Objectif énoncé 1 = Recopiez mot pour mot, dans le passage sur l'essai de Nathanaël Wallenhorst, tout ce qui va de « Il ne faut pas » jusqu'à « du climatoscepticisme ambiant. ».
Objectif énoncé 2 = Condensez sous forme de liste le paragraphe du passage sur l'essai de Nathanaël Wallenhorst qui commence par « Nathanaël Wallenhorst est chercheur », en gardant ses faits principaux.

Passage extrait =
Il ne faut pas attendre 2049, date fatidique choisie par Wallenhorst pour son nouvel essai. Pour conjurer les catastrophes annoncées, il faut une prise de conscience massive et immédiate, assène-t-il, à rebours du climatoscepticisme ambiant.
Nathanaël Wallenhorst est chercheur en sciences de l’environnement, professeur à l’Université catholique de l’Ouest, et membre de l’Anthropocene Working Group. Avec "Qui sauvera la planète ?" (Actes Sud, 2023), il nous exhortait à une législation forte et urgente en matière d’environnement. Il nous revient avec "2049 : Ce que le climat va faire à l’Europe" (Seuil), qui explore de manière très concrète à quoi pourrait ressembler notre vie quotidienne dans 25 ans, quand les principaux « points de basculement » auront été franchis.

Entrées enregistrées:
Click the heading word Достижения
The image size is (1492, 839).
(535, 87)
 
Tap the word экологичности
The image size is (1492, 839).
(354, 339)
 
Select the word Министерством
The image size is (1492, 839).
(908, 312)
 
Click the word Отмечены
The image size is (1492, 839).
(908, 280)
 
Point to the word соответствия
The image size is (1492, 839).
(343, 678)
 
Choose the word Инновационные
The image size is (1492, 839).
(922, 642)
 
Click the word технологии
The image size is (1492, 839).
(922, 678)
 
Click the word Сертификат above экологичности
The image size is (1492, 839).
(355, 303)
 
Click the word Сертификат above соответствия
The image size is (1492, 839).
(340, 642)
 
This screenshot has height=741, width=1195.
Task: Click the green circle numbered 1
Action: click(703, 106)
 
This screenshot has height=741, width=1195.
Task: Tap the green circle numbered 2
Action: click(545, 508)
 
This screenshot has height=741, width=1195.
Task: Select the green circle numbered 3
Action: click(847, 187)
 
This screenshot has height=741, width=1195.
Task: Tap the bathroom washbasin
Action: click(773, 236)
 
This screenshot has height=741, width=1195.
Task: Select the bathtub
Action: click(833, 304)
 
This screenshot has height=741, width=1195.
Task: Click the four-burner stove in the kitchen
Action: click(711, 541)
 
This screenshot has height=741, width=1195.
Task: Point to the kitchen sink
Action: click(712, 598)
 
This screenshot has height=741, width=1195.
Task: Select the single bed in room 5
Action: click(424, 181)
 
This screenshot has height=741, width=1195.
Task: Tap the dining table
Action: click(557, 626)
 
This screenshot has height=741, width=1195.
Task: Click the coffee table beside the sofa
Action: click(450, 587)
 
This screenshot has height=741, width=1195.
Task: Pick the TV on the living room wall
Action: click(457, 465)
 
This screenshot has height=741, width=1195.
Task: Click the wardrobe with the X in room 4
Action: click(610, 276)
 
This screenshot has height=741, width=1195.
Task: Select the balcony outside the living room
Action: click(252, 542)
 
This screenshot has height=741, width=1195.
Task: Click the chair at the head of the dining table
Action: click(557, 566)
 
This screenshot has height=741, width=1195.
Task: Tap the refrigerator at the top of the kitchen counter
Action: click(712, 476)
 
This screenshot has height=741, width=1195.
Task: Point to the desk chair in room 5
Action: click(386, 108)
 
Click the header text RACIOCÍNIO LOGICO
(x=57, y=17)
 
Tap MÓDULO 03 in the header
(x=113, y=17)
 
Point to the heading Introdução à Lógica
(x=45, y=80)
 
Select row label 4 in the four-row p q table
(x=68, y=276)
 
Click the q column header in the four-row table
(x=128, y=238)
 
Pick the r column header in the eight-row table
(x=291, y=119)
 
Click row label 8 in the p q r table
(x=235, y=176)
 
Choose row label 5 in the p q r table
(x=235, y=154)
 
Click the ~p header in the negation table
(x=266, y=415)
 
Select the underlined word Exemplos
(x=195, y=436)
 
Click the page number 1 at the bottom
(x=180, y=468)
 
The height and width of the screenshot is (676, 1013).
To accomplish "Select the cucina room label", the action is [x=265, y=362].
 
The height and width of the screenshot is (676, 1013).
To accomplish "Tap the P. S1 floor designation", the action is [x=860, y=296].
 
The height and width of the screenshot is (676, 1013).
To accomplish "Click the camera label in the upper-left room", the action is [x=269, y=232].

Réponse finale 1 =
Il ne faut pas attendre 2049, date fatidique choisie par Wallenhorst pour son nouvel essai. Pour conjurer les catastrophes annoncées, il faut une prise de conscience massive et immédiate, assène-t-il, à rebours du climatoscepticisme ambiant.

Réponse finale 2 =
- Nathanaël Wallenhorst : chercheur en sciences de l'environnement, professeur à l'Université catholique de l'Ouest, membre de l'Anthropocene Working Group.
- « Qui sauvera la planète ? » (Actes Sud, 2023) : appel à une législation environnementale forte et urgente.
- « 2049 : Ce que le climat va faire à l'Europe » (Seuil) : exploration concrète de notre vie quotidienne dans 25 ans, une fois franchis les principaux « points de basculement ».